The problem:
When you print the records, keep every line identical to the original.

Working data:

☆ ☆ ☆ ☆

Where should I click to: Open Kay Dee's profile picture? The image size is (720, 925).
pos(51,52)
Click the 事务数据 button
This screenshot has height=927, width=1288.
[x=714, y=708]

☆ ☆ ☆ ☆

Worked solution:
Where should I click to: Open Kay Dee's profile picture? The image size is (720, 925).
pos(51,52)
Click the 事务数据 button
This screenshot has height=927, width=1288.
[x=714, y=708]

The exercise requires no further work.